The Welcome Center offers community members a safe place to spend a couple of hours having tea, napping and more. Little began providing pastoral care there, including hospital visits and even presiding at a wedding. As the center grew, Little organized support from the ELCA Southeastern Pennsylvania Synod, Lutheran Church of the Holy Communion and other center city churches to form The Welcome Church, where she serves as part-time pastor along with Presbyterian and Episcopal clergy. The ELCA has a full communion relationship with the Presbyterian Church (USA) and with The Episcopal Church.
The Welcome Church is mobile — worship services will spontaneously take place in public places, including rail stations or under bridges. Many downtown churches offer Bible studies and refreshment and will provide medical care when needed.
“These are people who know they’re hungry for more than a peanut-butter and jelly sandwich,” Little said.
The Welcome Church offers help finding housing, with local churches contributing welcome home kits to help members settle into apartments. A new social enterprise called Welcome Threads is producing original T-shirts and hand-woven products and offering members job skills and the chance to earn a little money.

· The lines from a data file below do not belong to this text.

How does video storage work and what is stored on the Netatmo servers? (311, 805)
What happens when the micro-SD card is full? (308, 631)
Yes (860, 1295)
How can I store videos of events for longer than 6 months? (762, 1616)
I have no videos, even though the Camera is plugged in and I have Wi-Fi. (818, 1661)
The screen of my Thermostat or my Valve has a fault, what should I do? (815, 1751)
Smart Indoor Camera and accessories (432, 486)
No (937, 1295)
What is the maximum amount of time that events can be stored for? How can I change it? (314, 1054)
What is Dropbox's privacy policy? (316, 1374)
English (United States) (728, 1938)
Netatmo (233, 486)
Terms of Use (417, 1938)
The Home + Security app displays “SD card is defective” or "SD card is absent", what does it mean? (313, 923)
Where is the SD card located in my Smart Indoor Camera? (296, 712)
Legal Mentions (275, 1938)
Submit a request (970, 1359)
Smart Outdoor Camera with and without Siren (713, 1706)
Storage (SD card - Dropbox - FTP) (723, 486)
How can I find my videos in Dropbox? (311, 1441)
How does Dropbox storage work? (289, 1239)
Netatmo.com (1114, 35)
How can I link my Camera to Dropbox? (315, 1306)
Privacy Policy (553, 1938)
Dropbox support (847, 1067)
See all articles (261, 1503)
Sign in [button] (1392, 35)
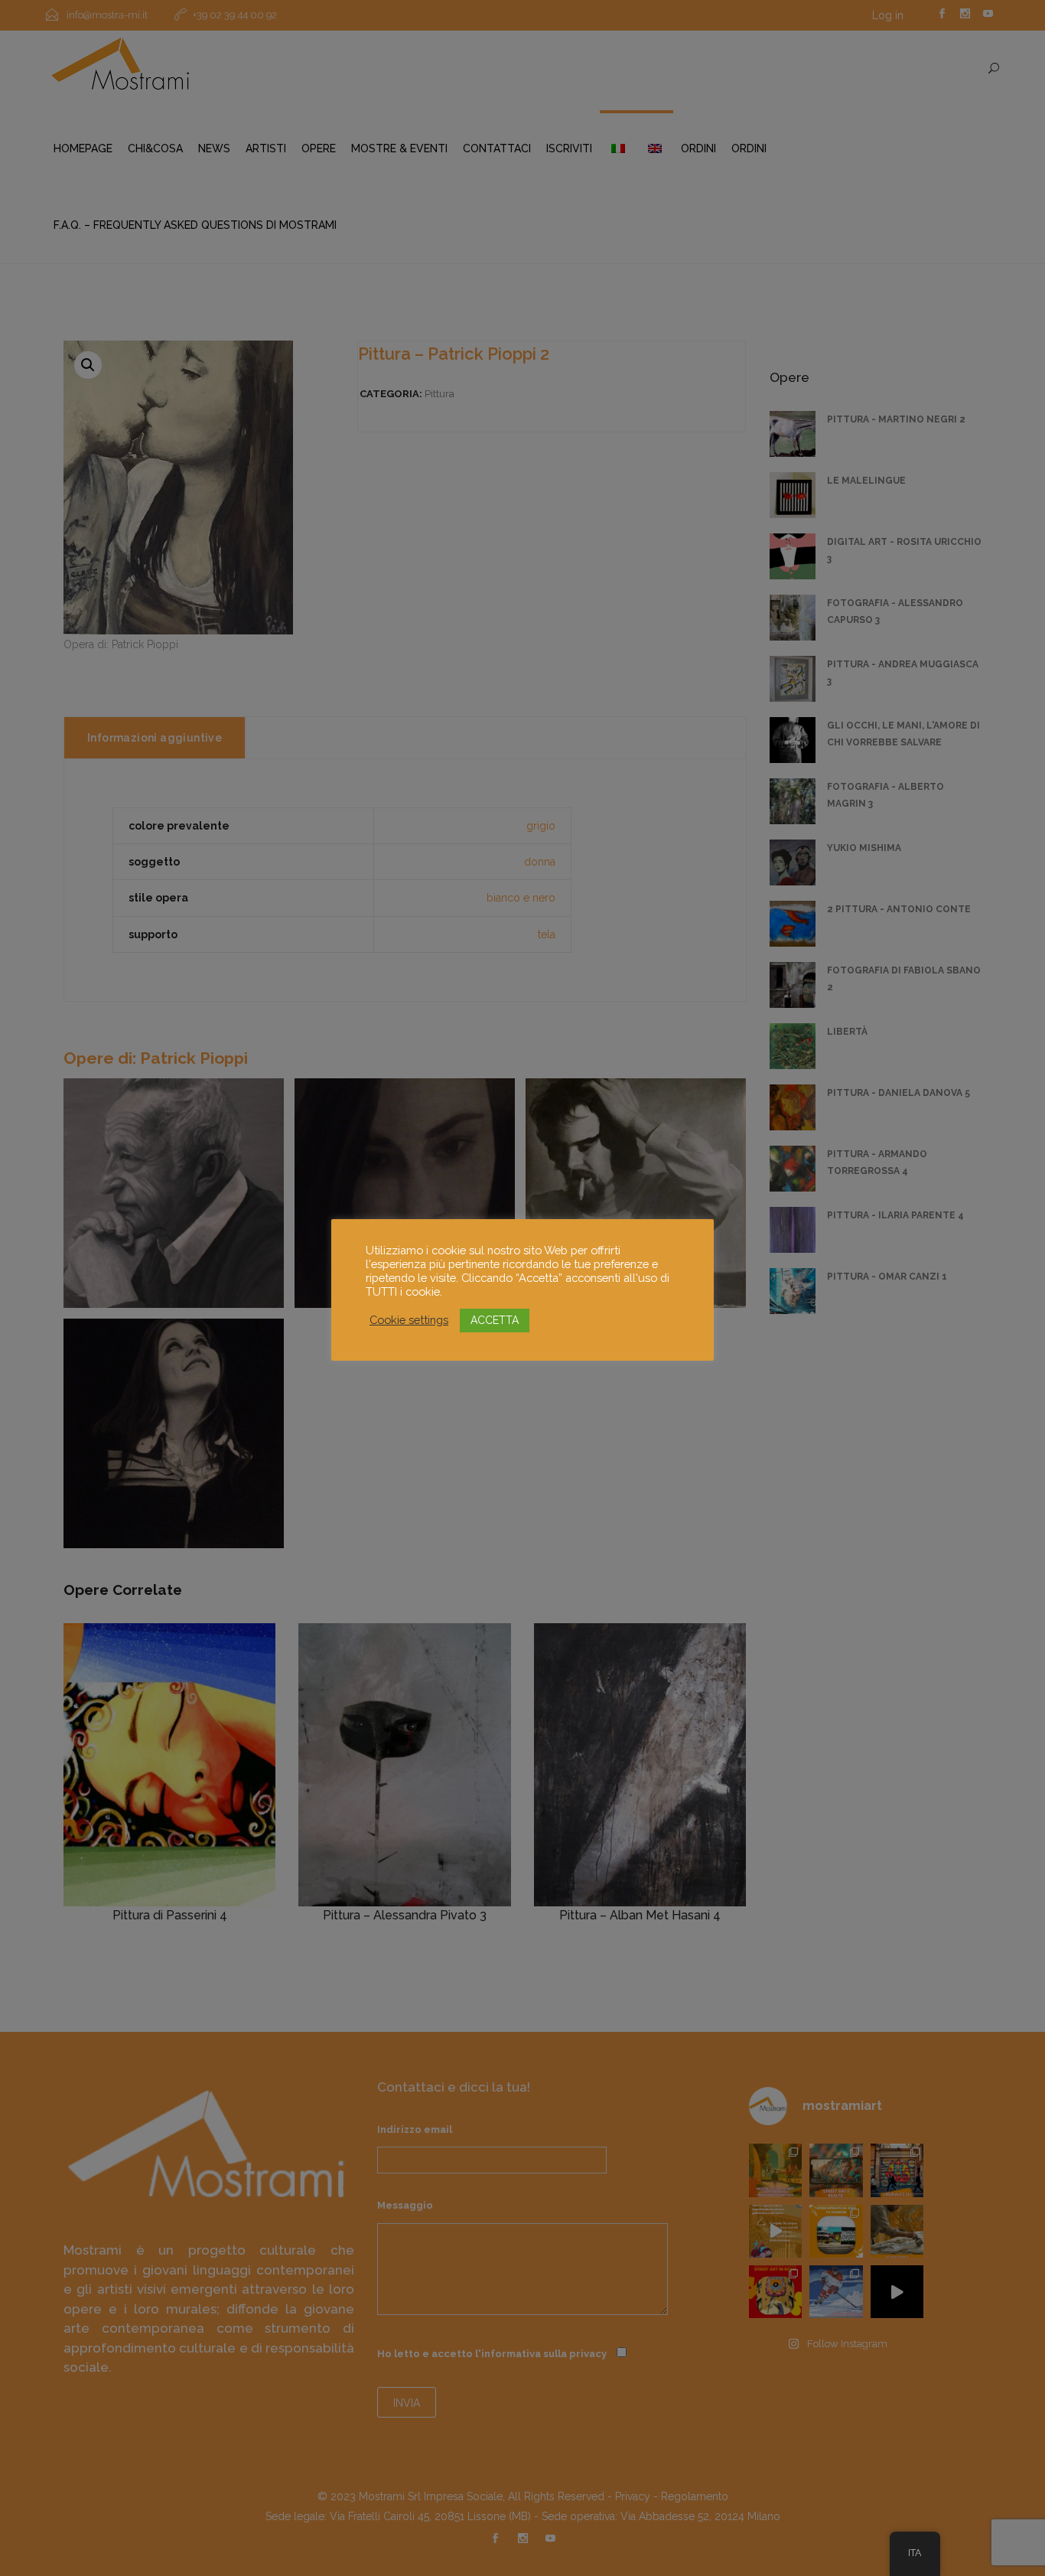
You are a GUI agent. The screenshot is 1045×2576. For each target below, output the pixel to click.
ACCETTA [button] (494, 1320)
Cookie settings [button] (408, 1319)
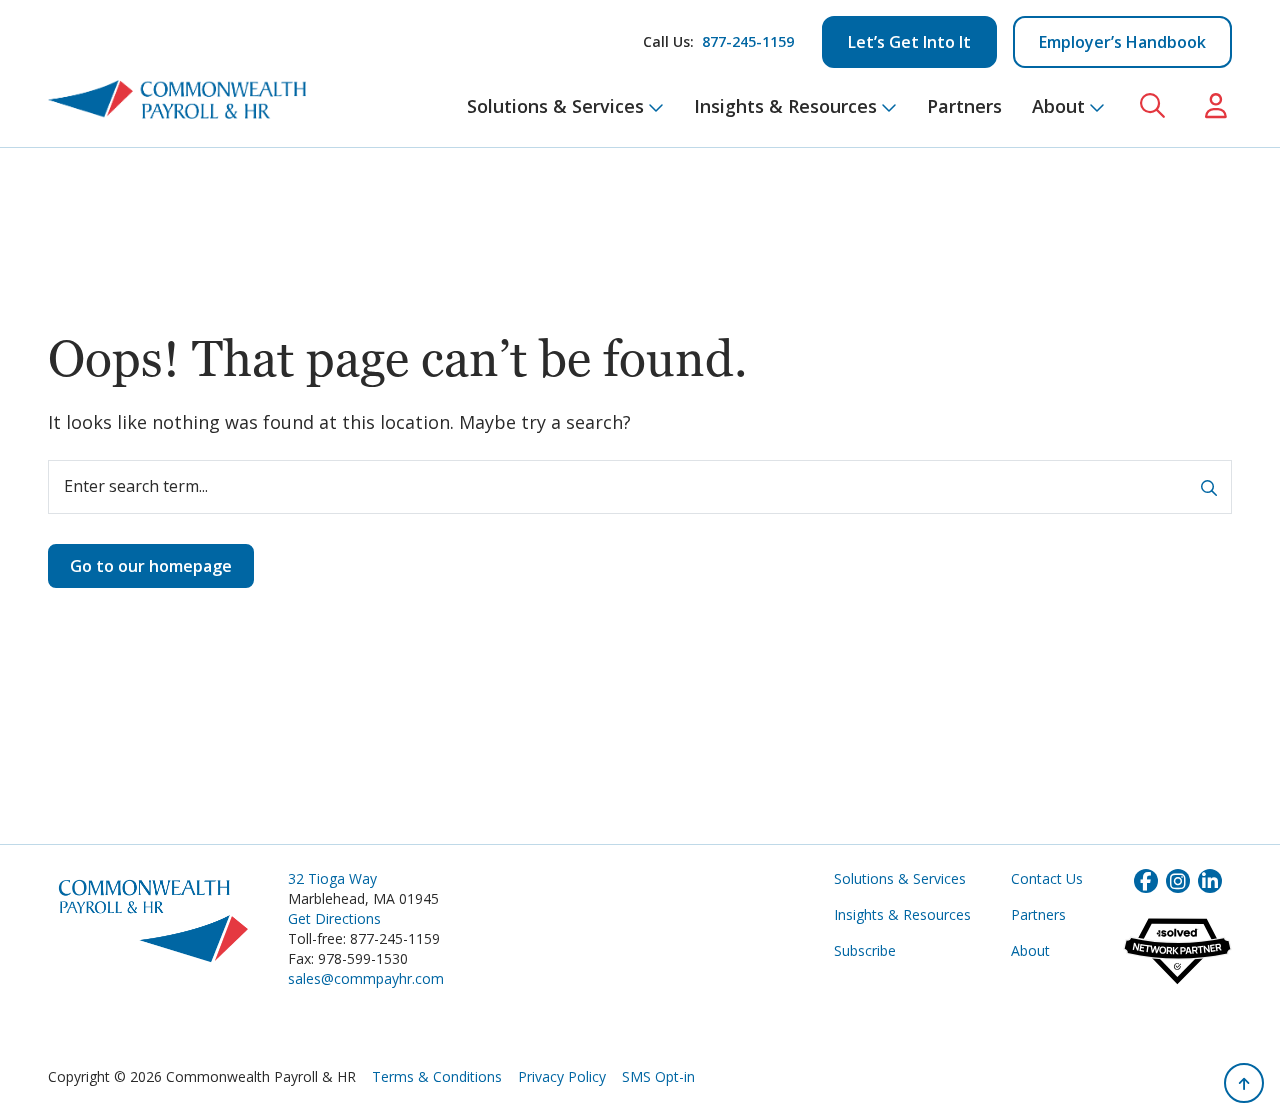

On Tuesdays, The Welcome Church gathers at Lutheran Church of the Holy Communion for what members call their Tuesday banquet. “Everything we do centers on the table as a symbol of home,” Little said. “Tea is out, and members bring what they can – some mint, some rescued bread, or cookies, and of course, the sacramental bread and wine.”
Little wants the Purpose Prize to amplify the voice of The Welcome Church community. Much of the award will be dedicated to an “I Have a Dream” fund, through which The Welcome Church will give grants to other congregations “to stimulate people’s imagination of how to live out (the Rev.) Martin Luther King’s vision of justice in their setting,” Little said.
“People think of this as a community of scarcity,” Little said. “But it’s really a community of great abundance, because God is at the center.”
The ELCA continues to make the start of new ministries a priority. Since the beginning of the ELCA 25 years ago, more than 470 new ministries have organized as congregations across this country. Today more than 50 percent of ELCA new congregations are emerging from diverse socio-economic groups, ethnic and multicultural communities and growing young populations.